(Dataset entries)
════════

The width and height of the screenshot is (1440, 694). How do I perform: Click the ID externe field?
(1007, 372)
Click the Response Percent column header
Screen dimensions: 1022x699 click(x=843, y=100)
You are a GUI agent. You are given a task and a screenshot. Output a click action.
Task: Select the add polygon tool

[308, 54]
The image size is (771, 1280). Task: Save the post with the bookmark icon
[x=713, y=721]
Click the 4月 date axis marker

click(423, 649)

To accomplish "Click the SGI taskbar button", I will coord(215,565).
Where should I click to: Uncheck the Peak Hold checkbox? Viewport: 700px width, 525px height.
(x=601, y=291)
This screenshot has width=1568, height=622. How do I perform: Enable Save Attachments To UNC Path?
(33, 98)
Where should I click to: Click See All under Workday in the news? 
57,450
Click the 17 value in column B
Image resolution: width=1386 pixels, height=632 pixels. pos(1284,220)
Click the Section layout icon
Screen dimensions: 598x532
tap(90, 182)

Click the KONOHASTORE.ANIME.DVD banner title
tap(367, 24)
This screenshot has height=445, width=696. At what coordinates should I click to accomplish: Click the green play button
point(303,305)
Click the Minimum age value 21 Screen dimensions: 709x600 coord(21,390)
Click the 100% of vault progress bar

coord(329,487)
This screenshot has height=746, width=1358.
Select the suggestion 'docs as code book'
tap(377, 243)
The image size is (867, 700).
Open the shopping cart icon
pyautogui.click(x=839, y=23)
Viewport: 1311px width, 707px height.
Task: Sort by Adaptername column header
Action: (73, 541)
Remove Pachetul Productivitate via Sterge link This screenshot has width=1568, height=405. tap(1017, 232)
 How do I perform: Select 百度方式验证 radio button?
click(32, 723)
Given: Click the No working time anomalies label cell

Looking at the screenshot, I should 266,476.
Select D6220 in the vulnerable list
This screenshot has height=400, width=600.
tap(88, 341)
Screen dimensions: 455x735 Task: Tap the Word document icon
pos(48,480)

════════

• [Your instructions]:
For this exercise, restate each of the entries without any deviation.

• [Problem solution]:
The width and height of the screenshot is (1440, 694). How do I perform: Click the ID externe field?
(1007, 372)
Click the Response Percent column header
Screen dimensions: 1022x699 click(x=843, y=100)
You are a GUI agent. You are given a task and a screenshot. Output a click action.
Task: Select the add polygon tool

[308, 54]
The image size is (771, 1280). Task: Save the post with the bookmark icon
[x=713, y=721]
Click the 4月 date axis marker

click(423, 649)

To accomplish "Click the SGI taskbar button", I will coord(215,565).
Where should I click to: Uncheck the Peak Hold checkbox? Viewport: 700px width, 525px height.
(x=601, y=291)
This screenshot has width=1568, height=622. How do I perform: Enable Save Attachments To UNC Path?
(33, 98)
Where should I click to: Click See All under Workday in the news? 
57,450
Click the 17 value in column B
Image resolution: width=1386 pixels, height=632 pixels. pos(1284,220)
Click the Section layout icon
Screen dimensions: 598x532
tap(90, 182)

Click the KONOHASTORE.ANIME.DVD banner title
tap(367, 24)
This screenshot has height=445, width=696. At what coordinates should I click to accomplish: Click the green play button
point(303,305)
Click the Minimum age value 21 Screen dimensions: 709x600 coord(21,390)
Click the 100% of vault progress bar

coord(329,487)
This screenshot has height=746, width=1358.
Select the suggestion 'docs as code book'
tap(377, 243)
The image size is (867, 700).
Open the shopping cart icon
pyautogui.click(x=839, y=23)
Viewport: 1311px width, 707px height.
Task: Sort by Adaptername column header
Action: (73, 541)
Remove Pachetul Productivitate via Sterge link This screenshot has width=1568, height=405. tap(1017, 232)
 How do I perform: Select 百度方式验证 radio button?
click(32, 723)
Given: Click the No working time anomalies label cell

Looking at the screenshot, I should 266,476.
Select D6220 in the vulnerable list
This screenshot has height=400, width=600.
tap(88, 341)
Screen dimensions: 455x735 Task: Tap the Word document icon
pos(48,480)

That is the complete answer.